Lemons Lemons Lemons Lemons Lemons

Sam Steiner
First Floor Presents
Barons Court Theatre

Jemima Murphy and Charlie Suff Credit: Maximilian Clarke

The most intriguing elements of Sam Steiner’s dystopian two character play, first performed in 2015, come from its wordplay more than from its central relationship.

For unknown reasons, the government has implemented a “hush law” restricting citizens to 140 words a day. Lemons explores what that does to a couple’s relationship.

The action flits, confusingly at first, between the couple’s early courtship and the post-hush-law world, where they have to ration their language, often berating each other for having used too many words at work before they meet in the evening.
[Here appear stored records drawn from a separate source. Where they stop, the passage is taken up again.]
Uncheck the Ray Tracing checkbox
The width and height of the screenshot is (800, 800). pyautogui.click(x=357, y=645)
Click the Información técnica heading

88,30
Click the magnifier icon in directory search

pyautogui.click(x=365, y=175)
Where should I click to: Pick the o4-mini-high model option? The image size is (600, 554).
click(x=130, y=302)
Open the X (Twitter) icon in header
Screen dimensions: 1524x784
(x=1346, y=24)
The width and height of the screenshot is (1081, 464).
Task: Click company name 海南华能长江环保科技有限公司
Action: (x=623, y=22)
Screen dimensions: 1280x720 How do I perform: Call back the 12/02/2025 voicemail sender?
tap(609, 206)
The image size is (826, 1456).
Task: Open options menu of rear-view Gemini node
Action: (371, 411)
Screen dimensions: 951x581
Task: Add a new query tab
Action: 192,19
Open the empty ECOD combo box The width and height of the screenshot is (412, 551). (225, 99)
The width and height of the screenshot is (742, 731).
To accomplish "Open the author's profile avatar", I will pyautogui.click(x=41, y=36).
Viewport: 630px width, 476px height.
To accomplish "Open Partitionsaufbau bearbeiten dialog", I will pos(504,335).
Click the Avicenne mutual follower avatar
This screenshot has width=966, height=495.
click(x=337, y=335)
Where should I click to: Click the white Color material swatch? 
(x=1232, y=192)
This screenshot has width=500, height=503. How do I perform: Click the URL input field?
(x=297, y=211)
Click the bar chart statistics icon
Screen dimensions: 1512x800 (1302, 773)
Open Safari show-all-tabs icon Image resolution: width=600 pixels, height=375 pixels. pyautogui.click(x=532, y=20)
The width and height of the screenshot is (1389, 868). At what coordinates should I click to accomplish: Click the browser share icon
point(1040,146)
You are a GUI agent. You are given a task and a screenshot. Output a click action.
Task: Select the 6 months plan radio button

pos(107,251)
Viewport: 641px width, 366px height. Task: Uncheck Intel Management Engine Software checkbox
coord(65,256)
Awkward physical mimes form the scene transitions and frequently seem to represent misunderstanding and failed connection. Coloured lights indicate, gameshow style, when a character’s word count is up.

The couple are a shouty activist musician (a charismatic Charlie Suff) and an uptight family lawyer (co-producer Jemima Murphy). The characters are fairly insufferable: the musician sanctimonious about the social injustices of the new law as, he says, it will hurt the working classes more; the lawyer stiff and uptight. It is difficult to see why they would have connected romantically in the first place, but there is some irony to be found in that their pre-hush-law interactions, although windier, feel in some ways more stilted than after the word restriction is imposed.

The writing abounds in wordplay and repetition, the draconian law used as a backdrop for various absurd situations: a Madness song that they have to stop singing when out of words; a word association game; a stilted conversation about the working day.

Potential allegorical readings abound—the usual suspects of Trump, Twitter, austerity—but the real focus seems to be on how language is deployed or not deployed in a relationship, whether or not as a weapon and whether emotionally precise or imprecise. It’s a shame that the relationship in question feels so implausibly thin and the scenes so brief they have little room to breathe, almost as if the play itself were subject to a hush law.